#### The data
● ● ● ● ●

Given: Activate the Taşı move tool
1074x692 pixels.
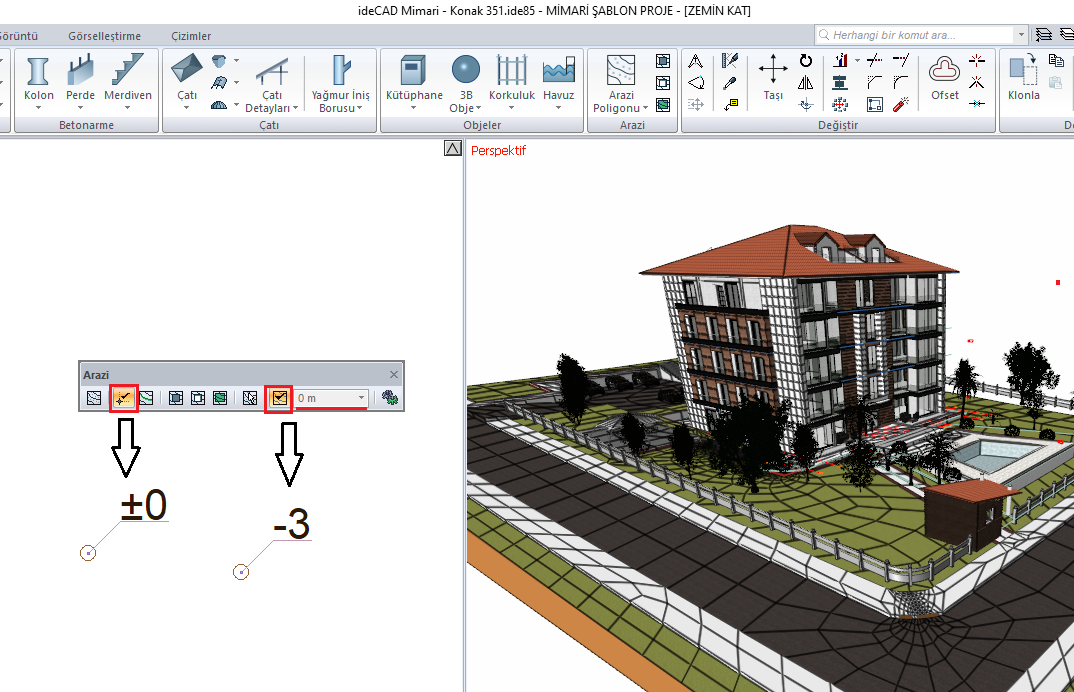Looking at the screenshot, I should [773, 78].
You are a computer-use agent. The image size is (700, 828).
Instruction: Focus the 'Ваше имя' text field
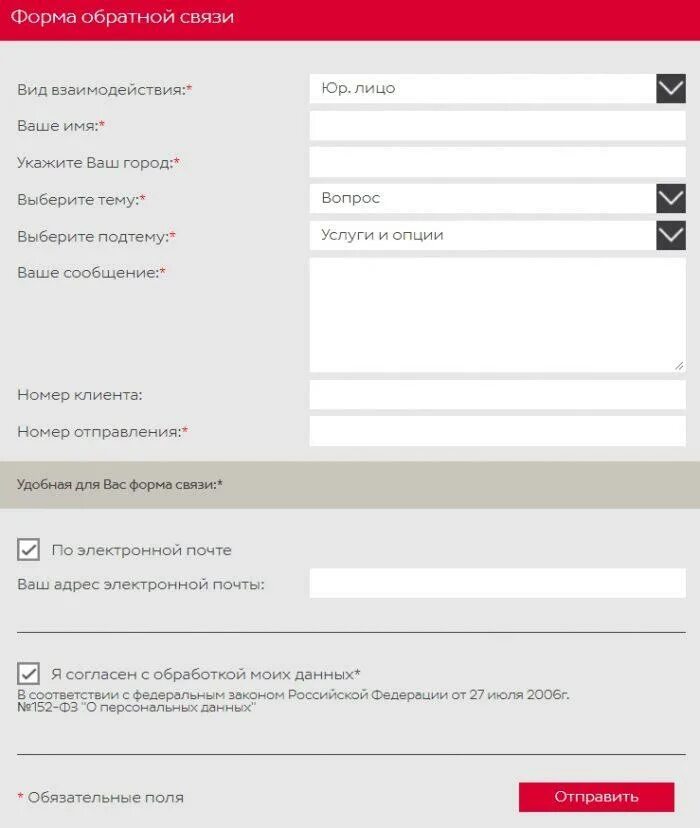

● ● ● ● ●

#### What you need to do
Please write out the lines above, beginning at the line with "1074x692 pixels." and ending at the last line of the records, exactly as they appear and without pictures.

#### Output for this exercise
1074x692 pixels.
Looking at the screenshot, I should [773, 78].
You are a computer-use agent. The image size is (700, 828).
Instruction: Focus the 'Ваше имя' text field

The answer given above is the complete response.